*** DATA ***

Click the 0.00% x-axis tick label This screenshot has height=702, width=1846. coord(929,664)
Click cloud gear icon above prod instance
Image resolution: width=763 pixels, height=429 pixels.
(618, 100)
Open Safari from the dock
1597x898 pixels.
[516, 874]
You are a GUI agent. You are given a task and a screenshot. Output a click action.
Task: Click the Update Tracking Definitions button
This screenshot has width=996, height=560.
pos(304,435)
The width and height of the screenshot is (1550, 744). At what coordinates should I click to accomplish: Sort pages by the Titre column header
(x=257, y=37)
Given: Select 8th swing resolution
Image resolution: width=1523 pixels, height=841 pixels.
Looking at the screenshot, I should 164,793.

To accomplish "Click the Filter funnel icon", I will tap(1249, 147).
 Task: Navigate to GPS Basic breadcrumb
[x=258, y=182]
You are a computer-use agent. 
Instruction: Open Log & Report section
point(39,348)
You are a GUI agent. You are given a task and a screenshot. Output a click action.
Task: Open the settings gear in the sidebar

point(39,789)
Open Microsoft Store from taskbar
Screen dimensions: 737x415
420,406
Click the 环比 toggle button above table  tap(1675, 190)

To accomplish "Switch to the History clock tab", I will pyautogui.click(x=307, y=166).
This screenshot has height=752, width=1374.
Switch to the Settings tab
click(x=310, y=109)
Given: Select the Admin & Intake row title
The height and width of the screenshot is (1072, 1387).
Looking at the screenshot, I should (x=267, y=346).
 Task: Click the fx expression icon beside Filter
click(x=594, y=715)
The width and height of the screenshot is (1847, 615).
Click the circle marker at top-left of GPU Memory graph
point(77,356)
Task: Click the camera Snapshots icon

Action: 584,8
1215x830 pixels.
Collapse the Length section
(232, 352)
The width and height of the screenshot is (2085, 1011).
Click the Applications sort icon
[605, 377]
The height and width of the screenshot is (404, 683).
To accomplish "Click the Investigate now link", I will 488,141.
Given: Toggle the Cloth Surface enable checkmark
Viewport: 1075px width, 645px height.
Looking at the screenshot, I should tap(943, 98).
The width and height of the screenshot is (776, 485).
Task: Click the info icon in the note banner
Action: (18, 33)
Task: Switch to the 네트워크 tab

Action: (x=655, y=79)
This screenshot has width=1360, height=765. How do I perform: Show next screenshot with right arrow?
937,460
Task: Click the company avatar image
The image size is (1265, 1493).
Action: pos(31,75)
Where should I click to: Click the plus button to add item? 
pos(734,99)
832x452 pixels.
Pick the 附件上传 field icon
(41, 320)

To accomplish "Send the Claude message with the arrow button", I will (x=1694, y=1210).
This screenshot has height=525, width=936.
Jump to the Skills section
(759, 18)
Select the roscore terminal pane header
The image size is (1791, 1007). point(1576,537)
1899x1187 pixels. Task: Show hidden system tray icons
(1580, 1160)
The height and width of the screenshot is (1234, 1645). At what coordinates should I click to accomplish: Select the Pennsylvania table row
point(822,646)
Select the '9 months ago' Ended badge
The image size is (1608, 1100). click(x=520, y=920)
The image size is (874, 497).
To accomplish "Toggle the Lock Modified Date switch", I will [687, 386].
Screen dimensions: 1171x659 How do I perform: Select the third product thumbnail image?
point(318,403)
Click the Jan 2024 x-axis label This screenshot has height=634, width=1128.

***

Show all lines from the data above in which the word "label" appears.

* [RESULT OF THE EXERCISE]
Click the 0.00% x-axis tick label This screenshot has height=702, width=1846. coord(929,664)
Click the Jan 2024 x-axis label This screenshot has height=634, width=1128.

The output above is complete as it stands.